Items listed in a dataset
=== Section Start ===
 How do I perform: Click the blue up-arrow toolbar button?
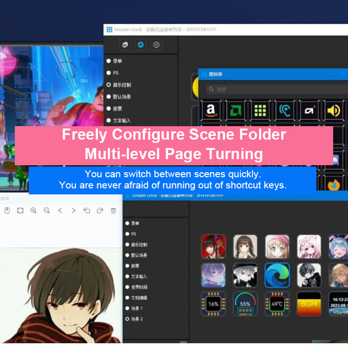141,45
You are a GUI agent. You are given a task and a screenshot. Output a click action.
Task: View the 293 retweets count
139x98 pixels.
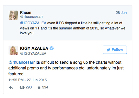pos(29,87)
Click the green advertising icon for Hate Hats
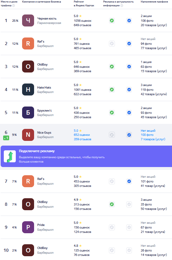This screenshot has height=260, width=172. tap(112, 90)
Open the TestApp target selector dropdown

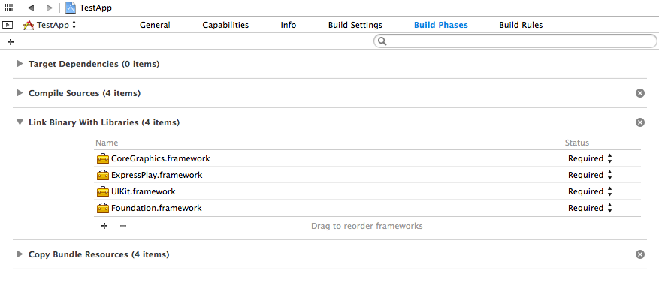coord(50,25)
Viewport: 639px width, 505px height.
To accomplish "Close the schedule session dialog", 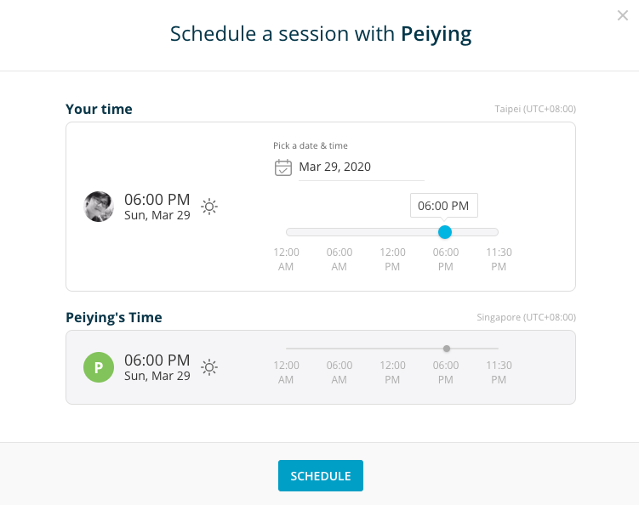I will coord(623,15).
=== Section End ===
> _PROMPT_
Could you copy, exactly and with no pictures, each line from the first one above to the line holding "Viewport: 639px width, 505px height."?

> _ANSWER TO THE PROBLEM_
 How do I perform: Click the blue up-arrow toolbar button?
141,45
You are a GUI agent. You are given a task and a screenshot. Output a click action.
Task: View the 293 retweets count
139x98 pixels.
pos(29,87)
Click the green advertising icon for Hate Hats
This screenshot has height=260, width=172. tap(112, 90)
Open the TestApp target selector dropdown

coord(50,25)
Viewport: 639px width, 505px height.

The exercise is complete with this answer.